The reason I ask is I don't understand how the Generalized Holder Inequality was used in the proof here. The relevant section is: $$ \int \left({\left\vert{ f \left({x - y}\right)}\right\vert^p \cdot \left\vert{g \left({y}\right)}\right\vert^q}\right)^{1/r} \cdot \left\vert{ f \left({x - y}\right)}\right\vert^{\left({r - p}\right) /r} \cdot \left\vert{ g \left({y}\right)}\right\vert^{ (r-q)/r} ~\mathrm d y \le \underset{I} {\underbrace{ \left\Vert{ \left({ \left\vert{f \left({x - y}\right)}\right\vert^p \cdot \left\vert{g \left({y}\right)}\right\vert^q }\right)^{1/r} }\right\Vert_r} } \cdot \underset{II}{\underbrace{\left\Vert{\left\vert{f \left({x - y}\right)}\right\vert^{\left({r - p}\right) /r} }\right\Vert_{\textstyle \frac{pr}{r-p} } } } \cdot \underset{III}{\underbrace{\left\Vert{\left\vert{ g \left({y}\right)}\right\vert^{(r-q)/r} }\right\Vert_{\textstyle \frac{qr}{r-q} } } } $$
I can't see how the particular norms for the terms $I$, $II$ and $III$ were arrived at given only that we know $f \in L^p$ and $g \in L^q$.

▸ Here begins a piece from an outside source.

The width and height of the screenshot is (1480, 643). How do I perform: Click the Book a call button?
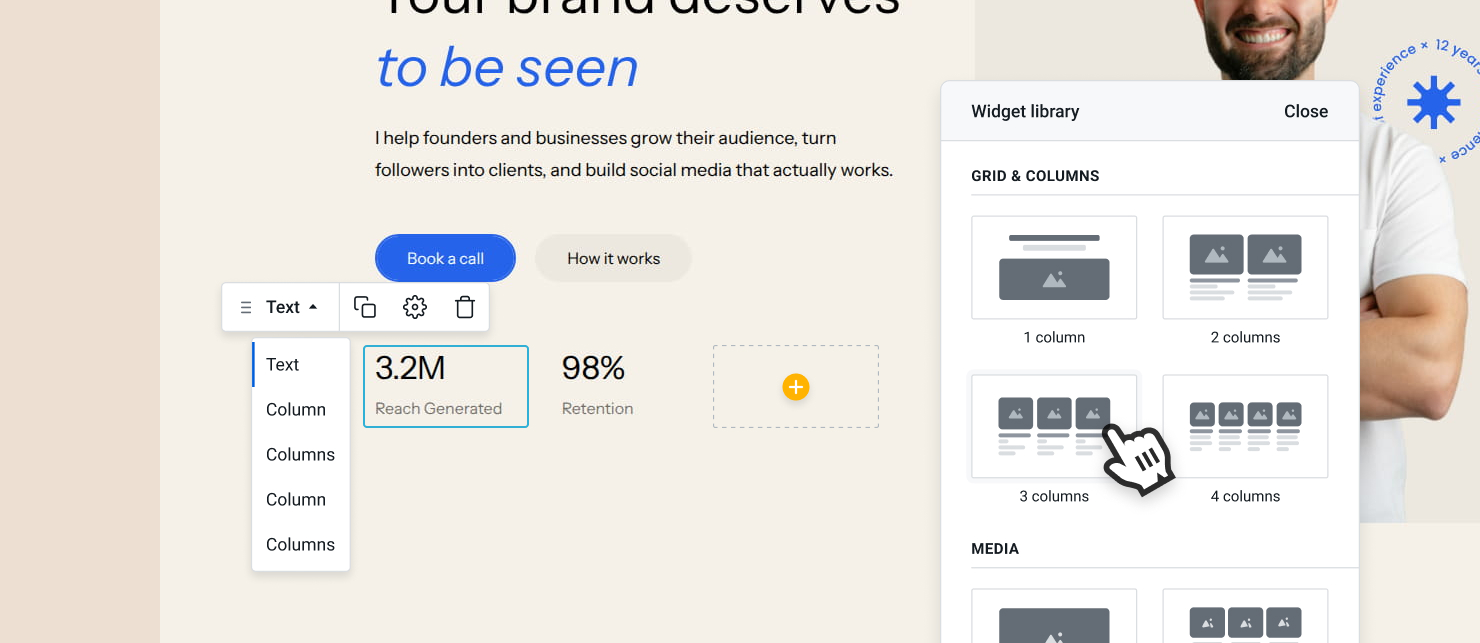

Edit: I have also just noticed that in another proof for the same inequality that the numerator and denominator are switched in the norms of $I, II,$ and $III$. The other proof is here and is the same up until it states:
$$ \int_{\mathbb{R}^n}(|f(y)|^{p}|g(x-y)|^{q})^{\frac{1}{r}}|f(y)|^{1 -\frac{p}{r}}|g(x-y)|^{1 -\frac{q}{r}}dy \le ||(|f(y)|^{p}|g(x-y)|^{q})^{\frac{1}{r}}||_{L^r}|||f(y)|^{1 -\frac{p}{r}}||_{L^{\frac{r-p}{rp}}}||g(x-y)|^{1 -\frac{q}{r}}||_{L^{\frac{r-q}{rq}}} $$ So is one of these proofs incorrect or is $L^\frac{pr}{r-p}$ equivalent to $L^\frac{r-p}{rp}$?